Postponed: "Addressing Bullying and School Violence and Promoting School Connectedness: Empirically-Based and Innovative Prevention and Intervention"

Dorothy Espelage, Ph.D.., Professor of Psychology, University of Florida

In the wake of school violence across the U.S., visible security measures -- such as active shooter drills, metal detectors, clear back packs, and school security officers – have been put into place in many schools. The cost of these measures is the hardening of our schools. Thus, we are faced with an important question: how do we soften the impact of this hardening of schools? We do this by training our teachers and adults in schools to understand trauma-informed approaches, social-emotional learning, restorative practices, and culturally competent practices. 

Dr. Espelage will discuss two decades of research on bullying and other forms of youth violence, highlighting the efficacy of school-based programs. Innovative efforts to address bullying, sexual violence, and school violence include developing apps for students to communicate emotional and physical safety concerns, youth-led student campaigns to address mental health issues and school climate concerns, and professional development training programs for school police officers.
::::::::::
Rewrite the part of the talk announcement that opens with the words containing "Dr. Espelage will" and closes with "school police officers.", replacing "two decades" with "twenty years".

[Recorded data]
::::::::::
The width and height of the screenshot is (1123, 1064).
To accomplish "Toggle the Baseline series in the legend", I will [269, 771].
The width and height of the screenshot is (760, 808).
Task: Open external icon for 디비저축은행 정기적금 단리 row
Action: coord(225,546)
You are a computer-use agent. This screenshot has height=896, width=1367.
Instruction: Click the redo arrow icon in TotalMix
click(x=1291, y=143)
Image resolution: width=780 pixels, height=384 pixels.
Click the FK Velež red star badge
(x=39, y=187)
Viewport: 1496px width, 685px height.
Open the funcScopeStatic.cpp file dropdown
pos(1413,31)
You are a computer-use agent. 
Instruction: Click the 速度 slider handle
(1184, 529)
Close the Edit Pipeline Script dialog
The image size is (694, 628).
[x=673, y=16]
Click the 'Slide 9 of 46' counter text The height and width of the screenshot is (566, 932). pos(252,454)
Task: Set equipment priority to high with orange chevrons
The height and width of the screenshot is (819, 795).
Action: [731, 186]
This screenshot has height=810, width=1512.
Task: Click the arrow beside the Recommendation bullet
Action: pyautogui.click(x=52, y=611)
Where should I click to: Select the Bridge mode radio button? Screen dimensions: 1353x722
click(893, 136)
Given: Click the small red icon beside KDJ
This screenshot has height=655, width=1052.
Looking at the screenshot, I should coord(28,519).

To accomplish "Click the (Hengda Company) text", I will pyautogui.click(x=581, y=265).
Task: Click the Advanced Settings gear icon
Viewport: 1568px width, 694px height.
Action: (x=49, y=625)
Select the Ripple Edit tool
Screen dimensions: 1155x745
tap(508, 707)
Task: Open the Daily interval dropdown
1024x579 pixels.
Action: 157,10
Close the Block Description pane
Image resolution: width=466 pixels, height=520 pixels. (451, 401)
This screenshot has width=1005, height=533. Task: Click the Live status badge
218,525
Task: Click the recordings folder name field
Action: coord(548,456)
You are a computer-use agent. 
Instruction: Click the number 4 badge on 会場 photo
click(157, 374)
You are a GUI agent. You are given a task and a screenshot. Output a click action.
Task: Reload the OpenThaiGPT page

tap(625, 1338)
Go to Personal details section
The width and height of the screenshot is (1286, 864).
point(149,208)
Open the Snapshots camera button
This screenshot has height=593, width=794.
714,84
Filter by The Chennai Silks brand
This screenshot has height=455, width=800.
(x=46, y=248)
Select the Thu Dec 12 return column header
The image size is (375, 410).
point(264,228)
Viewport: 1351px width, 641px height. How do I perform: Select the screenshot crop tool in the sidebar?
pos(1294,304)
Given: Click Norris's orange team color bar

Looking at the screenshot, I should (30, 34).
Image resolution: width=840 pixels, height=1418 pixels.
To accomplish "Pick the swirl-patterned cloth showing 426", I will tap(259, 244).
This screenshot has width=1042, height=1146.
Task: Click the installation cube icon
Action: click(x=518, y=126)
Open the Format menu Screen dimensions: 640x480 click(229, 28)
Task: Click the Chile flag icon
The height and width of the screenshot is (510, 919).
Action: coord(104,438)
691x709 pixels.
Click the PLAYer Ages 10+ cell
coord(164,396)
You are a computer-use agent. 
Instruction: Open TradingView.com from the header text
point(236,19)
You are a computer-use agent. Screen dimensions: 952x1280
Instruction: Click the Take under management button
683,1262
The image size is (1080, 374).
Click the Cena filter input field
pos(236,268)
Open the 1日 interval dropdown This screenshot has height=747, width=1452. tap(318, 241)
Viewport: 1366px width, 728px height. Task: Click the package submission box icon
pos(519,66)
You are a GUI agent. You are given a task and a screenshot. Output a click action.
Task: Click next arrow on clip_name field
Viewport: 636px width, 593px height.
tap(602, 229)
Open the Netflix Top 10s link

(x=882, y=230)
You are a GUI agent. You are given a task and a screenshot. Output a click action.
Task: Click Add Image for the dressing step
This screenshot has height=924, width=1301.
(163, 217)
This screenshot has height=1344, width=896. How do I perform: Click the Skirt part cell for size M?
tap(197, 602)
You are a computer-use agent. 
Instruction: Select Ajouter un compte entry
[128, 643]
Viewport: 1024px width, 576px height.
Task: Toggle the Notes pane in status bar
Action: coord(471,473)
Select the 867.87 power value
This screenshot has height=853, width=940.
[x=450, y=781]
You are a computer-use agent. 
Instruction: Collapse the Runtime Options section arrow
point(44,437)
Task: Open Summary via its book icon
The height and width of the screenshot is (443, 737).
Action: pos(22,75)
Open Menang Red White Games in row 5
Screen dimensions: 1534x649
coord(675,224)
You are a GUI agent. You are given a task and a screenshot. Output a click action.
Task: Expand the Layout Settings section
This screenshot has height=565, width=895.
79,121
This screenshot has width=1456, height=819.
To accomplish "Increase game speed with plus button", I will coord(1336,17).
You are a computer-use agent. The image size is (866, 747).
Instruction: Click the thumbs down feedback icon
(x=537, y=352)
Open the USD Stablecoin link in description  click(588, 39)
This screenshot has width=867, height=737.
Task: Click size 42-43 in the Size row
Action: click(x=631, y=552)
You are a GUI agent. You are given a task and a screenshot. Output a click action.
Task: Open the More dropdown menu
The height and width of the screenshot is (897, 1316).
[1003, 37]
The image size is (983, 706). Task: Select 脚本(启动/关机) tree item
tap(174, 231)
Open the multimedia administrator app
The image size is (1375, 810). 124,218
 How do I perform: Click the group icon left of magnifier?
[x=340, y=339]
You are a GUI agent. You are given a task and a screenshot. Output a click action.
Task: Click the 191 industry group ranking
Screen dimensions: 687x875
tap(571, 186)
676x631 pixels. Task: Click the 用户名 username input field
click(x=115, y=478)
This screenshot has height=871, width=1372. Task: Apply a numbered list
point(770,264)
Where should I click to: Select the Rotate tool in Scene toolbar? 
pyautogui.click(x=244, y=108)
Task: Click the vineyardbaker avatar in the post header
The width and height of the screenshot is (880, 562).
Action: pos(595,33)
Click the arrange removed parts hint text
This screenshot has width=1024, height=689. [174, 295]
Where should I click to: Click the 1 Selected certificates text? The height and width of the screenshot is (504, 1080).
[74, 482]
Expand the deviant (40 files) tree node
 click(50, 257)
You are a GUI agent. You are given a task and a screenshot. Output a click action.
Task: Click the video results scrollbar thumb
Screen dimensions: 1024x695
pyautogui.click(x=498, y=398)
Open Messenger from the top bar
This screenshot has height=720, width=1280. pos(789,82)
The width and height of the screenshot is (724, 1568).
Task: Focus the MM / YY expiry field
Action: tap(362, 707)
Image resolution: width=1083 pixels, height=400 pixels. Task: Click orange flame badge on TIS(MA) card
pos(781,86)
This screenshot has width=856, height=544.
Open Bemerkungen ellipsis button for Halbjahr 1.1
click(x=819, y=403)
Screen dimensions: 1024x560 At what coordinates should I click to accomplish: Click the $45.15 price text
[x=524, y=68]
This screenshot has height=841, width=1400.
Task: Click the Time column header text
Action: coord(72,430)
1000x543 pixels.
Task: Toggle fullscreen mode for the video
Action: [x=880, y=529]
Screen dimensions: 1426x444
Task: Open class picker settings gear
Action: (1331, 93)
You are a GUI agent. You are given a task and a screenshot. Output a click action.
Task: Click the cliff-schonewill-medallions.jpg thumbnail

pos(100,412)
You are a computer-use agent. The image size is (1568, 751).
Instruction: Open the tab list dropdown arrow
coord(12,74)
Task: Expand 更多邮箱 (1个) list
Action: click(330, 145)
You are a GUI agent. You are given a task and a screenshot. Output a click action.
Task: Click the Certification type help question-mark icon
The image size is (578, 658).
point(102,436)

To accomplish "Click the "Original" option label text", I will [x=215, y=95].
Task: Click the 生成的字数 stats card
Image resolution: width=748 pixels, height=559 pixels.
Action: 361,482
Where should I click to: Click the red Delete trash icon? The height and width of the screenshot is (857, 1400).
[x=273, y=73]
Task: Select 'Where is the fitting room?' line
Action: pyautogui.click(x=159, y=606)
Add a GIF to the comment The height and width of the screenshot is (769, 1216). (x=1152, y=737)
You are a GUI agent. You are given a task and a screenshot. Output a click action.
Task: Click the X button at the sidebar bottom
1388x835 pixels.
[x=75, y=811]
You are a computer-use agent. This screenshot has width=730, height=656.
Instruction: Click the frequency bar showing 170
::::::::::
**Result for this exercise**:
Dr. Espelage will discuss twenty years of research on bullying and other forms of youth violence, highlighting the efficacy of school-based programs. Innovative efforts to address bullying, sexual violence, and school violence include developing apps for students to communicate emotional and physical safety concerns, youth-led student campaigns to address mental health issues and school climate concerns, and professional development training programs for school police officers.